Austin Soundwaves returned this year and sounded better than ever. I’ve heard the El Sistema-inspired group play multiple times over the past several years now and not only was this performance much stronger in terms of fundamental pitch and rhythm, they’ve also come a long way in terms of their musicality. Their rendition of Cielito Lindo was particularly strong and their works from the canon were very well presented.

*

Just back from a three-week European tour, line upon line percussion opened with Reich’s Music for Pieces of Wood, presented as a sort of historical preview of (spoiler) Mantra Percussion’s Timber performance.

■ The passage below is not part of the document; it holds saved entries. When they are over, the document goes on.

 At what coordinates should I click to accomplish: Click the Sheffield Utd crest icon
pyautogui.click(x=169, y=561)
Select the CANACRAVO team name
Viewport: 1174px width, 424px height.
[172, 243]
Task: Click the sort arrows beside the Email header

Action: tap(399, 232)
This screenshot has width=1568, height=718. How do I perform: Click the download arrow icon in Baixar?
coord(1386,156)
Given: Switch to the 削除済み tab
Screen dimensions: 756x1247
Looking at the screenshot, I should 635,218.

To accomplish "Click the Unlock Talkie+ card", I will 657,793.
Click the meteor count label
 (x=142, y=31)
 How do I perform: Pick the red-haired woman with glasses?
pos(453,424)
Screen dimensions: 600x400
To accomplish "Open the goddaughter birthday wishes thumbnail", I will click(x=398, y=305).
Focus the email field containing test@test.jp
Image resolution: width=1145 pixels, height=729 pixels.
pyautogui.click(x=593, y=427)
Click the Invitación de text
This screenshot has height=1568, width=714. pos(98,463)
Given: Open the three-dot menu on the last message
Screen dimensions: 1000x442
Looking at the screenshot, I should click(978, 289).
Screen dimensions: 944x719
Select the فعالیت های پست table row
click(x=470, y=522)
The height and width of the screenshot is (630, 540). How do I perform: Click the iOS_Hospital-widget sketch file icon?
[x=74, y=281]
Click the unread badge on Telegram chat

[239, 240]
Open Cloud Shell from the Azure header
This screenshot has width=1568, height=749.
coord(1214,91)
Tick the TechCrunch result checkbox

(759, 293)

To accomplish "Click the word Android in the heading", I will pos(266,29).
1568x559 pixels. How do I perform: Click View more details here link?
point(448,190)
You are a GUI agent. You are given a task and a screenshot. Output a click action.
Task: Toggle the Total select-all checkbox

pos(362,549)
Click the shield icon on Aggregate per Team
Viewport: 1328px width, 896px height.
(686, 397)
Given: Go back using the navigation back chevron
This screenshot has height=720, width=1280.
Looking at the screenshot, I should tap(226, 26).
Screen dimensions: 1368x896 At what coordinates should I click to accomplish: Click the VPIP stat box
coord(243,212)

Watching LUL reminds me of my rock band days when we’d get home from a tour flush with road chops, except that these guys play like this all the time. They are all superb players, and while watching Matthew Teodori in particular you get the impression that every single note is the most important thing in the world. It makes you think that whatever endeavor you’re involved in, you probably need to up your game.

Fast Forward Orchestra - Photo by Steve Sachse

Fast Forward Orchestra – Photo by Steve Sachse

FFA has usually had a featured piece or act, something that gets all the nerds [4] hot and bothered. This year had a two-fer in Donnacha Dennehy’s That the Night Come and Michael Gordon’s Timber. The former was played by the Fast Forward Orchestra and conducted by Austin Symphony Orchestra’s Peter Bay. Featuring an emotionally powerful performance by mezzo-soprano Kathryn Findlen, the orchestra was a perfect example of what Austin has to offer in terms of new music. During the course of the day, sound from outside would make its way inside The North Door, but I swear Austin shut up for the whole piece. Mantra’s performance was no less thrilling, taking the audience on Gordon’s hour-long marathon of pulsing, surround-sound endurance. Finally, The Grant Wallace Band wrapped up the festivities with a set of folk and jazz influenced originals that would have been at home in any number of bars in town as well as they were at the festival.

Mantra Percussion - Photo by Steve Sachse

Mantra Percussion – Photo by Steve Sachse

Places change and grow, and the only constant is the complaint about how things used to be. Checking out eight hours of banging new music is one way of getting your mind off that fact.


1. The 24-gate regional airport that serves Austin has a direct flight to/from London now, so those from overseas can see F1 without connecting flights. This has been a dream of Willie Nelson’s for some time now.

2. Last year it was Sweden, Portugal, and New York. It’s my understanding that the next one is going to be run from the moon.

3. Actually, he began by asking the venue to turn off the AC. When it was revealed that the sound he was hearing was the refrigerator which was keeping all the beer cold, he smiled, shrugged, and started the set.

4. If you’re reading this, you’re the nerd.